The liability for compensation extends to the governments or authorities responsible. These include the Provisional Government of Israel in 1948, the consecutive Governments of Israel, the Jewish Agency, the Haganah, the Irgun and Stern gangs, the Jewish National Fund and others in Israel and abroad.

The Right of Return does not derive its validity merely from UN Resolutions. Article-13 of the Universal Declaration of Human Rights asserts the right of every individual to leave and return to his country.

The Right of Return to one's home is so basic that it has been stated in Magna Carta (Ch. 42) in 1215. The Geneva Civilian Convention of 1949 prohibits "individual or mass forcible transfers... regardless of motive. In the words of an authority on the subject, Mallison states that the advantage of effective prohibition is that it would make it unnecessary to exercise the right of return".

The Principle of Self Determination guarantees, inter alia, the right of ownership and domicile in one's own country. This principle was adopted by the UN in 1947. In 1969 and thereafter, it was explicitly applied to the Palestinian People, including the legality of the Peoples struggle for Self-Determination and Liberation, (GAOR 2535 (xxiv), 2628 (xxv), 2672 (xxv), 2792 (xxvi». Resolution-3236 adopted by UN on November 22, 1974 is one of the most fundamental actions taken by this international body to reaffirm the inalienable rights of the Palestinians to return to their homes and property from which they have been displaced and uprooted and calls for their return (para 2).
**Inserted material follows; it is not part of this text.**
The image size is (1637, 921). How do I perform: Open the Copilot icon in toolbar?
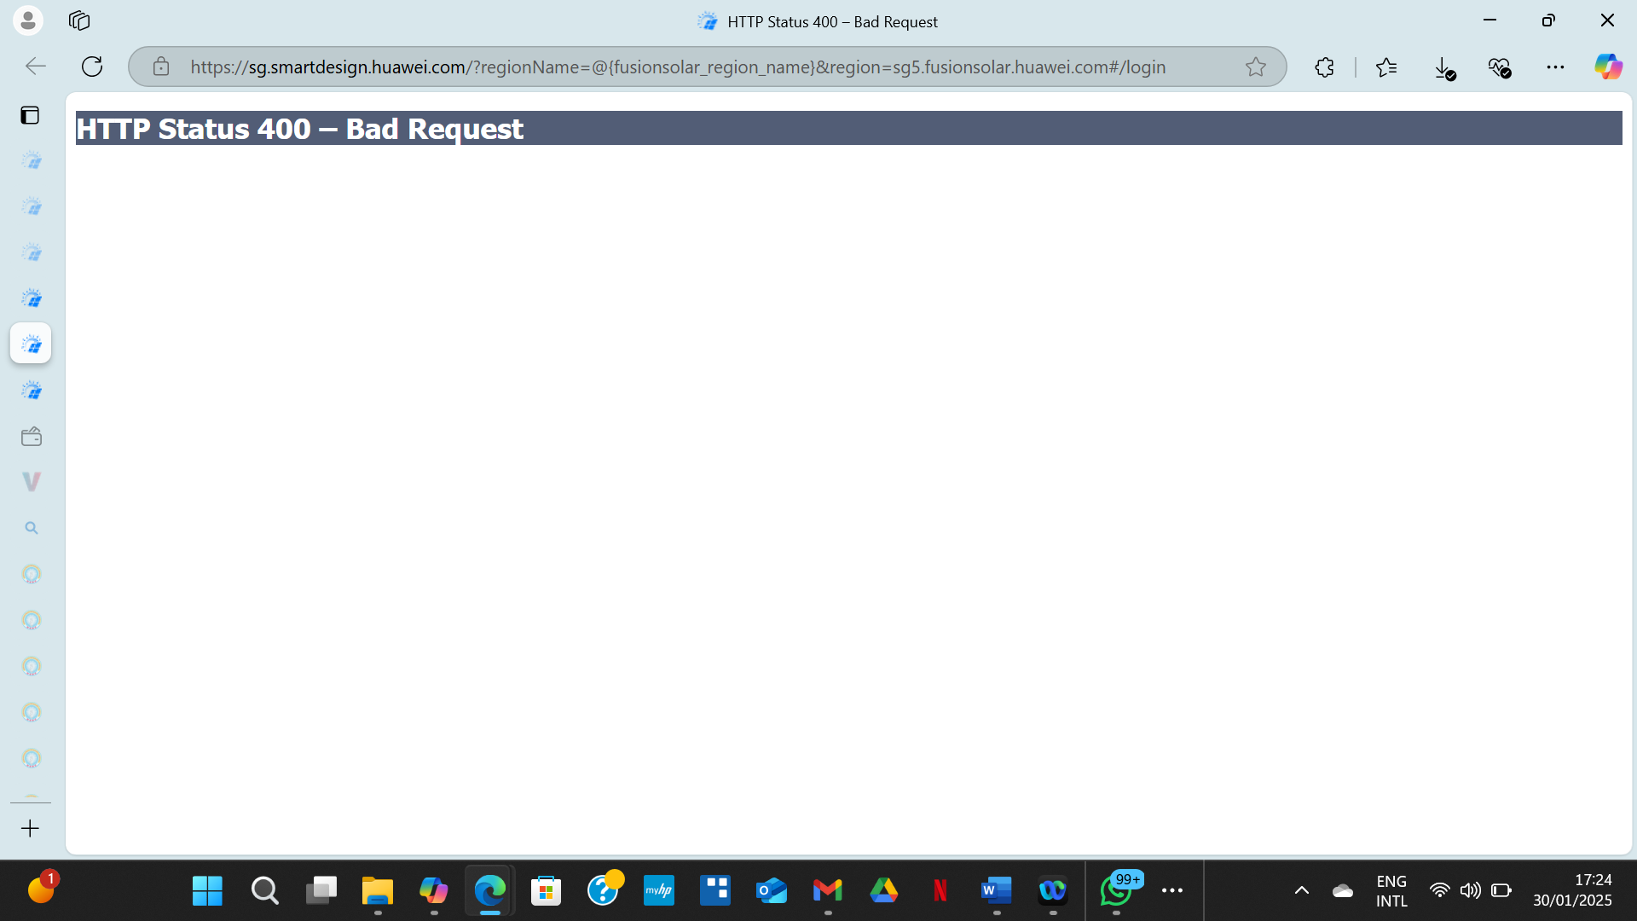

It is a principle of international law that occupation does not confer sovereignty on the land, due to the inadmissibility of conquest. Neither occupation, nor sovereignty diminish the right of private ownership. When the Ottomans surrendered their sovereignty to the Allies in 1920, Palestinian ownership of their land was maintained. Private ownership was also respected by the mandate government. Thus, the land and property of the refugees, although now administered by Israel, remains their own, regardless of the applicable sovereignty and the passage of time, and they are entitled to return to it.